Home Front
Watch It Die
La Vida Es Un Mus
Edmonton’s Home Front have steadily built a rep for big, melodic anthems and commanding live sets over the past four years, which’ll see them playing on the excellently curated Grauzone fest next year alongside the likes of Twin Tribes, Kontravoid, and Pixel Grip. But a quick skim of any of the twelve tracks on second full-length Watch It Die (or even just a minute of their live show) is all that’s needed to understand the contrast between Home Front and the vast majority of acts playing on darkwave stages these days. Home Front’s roots in hardcore and streetpunk, fused on Watch It Die with the sounds and principles of synthpop, make them one of the most bracing and refreshing acts in Canada right now.
It’s tempting to look at the elements which make up Home Front – core members Graeme MacKinnon and Clint Frazier’s extant CV’s, the moves they’ve made since forming during lockdown, and the looming influence of Blitz’s Second Empire Justice (an ur source shared by fellow Canadian travellers Spectres) – and frame Watch It Die as a post-punk record. And sure, tracks like “Empire” and “Eulogy” carry scuffed-up and sped-up versions of the magisterial portent of Echo and Tears For Fears’ most ambitious works, but that simple post-punk designation overlooks much of what makes the record shine.

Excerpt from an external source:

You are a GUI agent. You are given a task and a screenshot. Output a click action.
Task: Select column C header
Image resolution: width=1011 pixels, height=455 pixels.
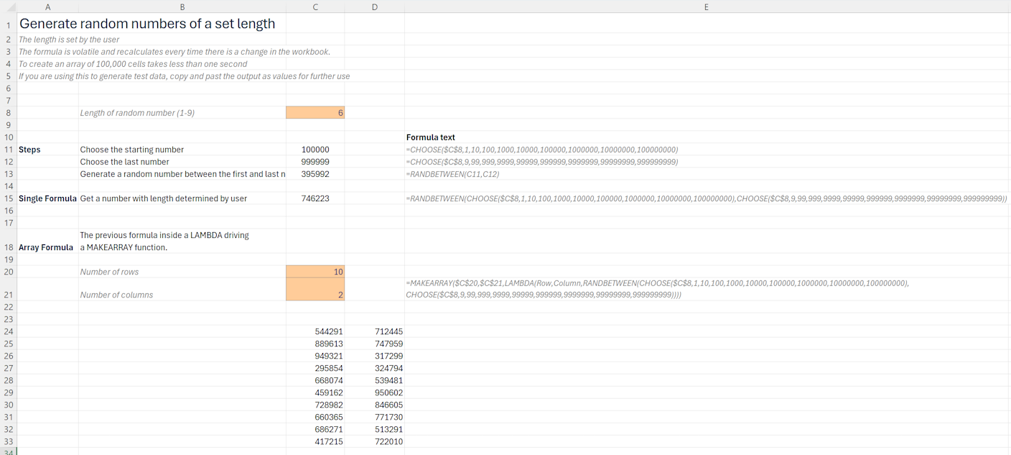coord(315,6)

Much of Watch It Die‘s immediate charm comes from the infusing of straightforward melodic punk with synthpop sounds, as on the peppy sweep of “Between The Waves”, replete with chirpy synth leads, and the buttressing of “New Madness”‘ bellicose chug with moody pads. It’s not just a formula of adding synths to punk or hardcore anthems that makes Home Front’s style work, though; the record’s often at its best when synthpop songwriting sits at the foundation of the tracks, as on the reflective “The Vanishing”, whose lyrics detail the choice between nostalgic indulgence in one’s elegantly wasted youth and turning the page, or in the Ultravox-esque shimmy that sits beneath the rock trappings of “Kiss The Sky”.
There’s still a good amount of pure punk in the record – from the violent, unreconstructed oi of “For The Children (Fuck All)” to a lyrical crib from Black Flag on “Young Offender”. Squint hard enough and you could find a link between Frazier’s past in dance punk assemblage Shout Out Out Out on the glitchy, paranoid pogo of “D.W.A.”. But no track better draws together all the different emotions, genres, and long hard looks in the mirror which Watch It Die brings to mind than “Light Sleeper”, a driving anthem whose beds of synth raise its righteous punk thunder into an existential arena, where finding camaraderie, self-respect, and love in the face of inevitable oblivion is made to feel like the only victory worth fighting for. Recommended.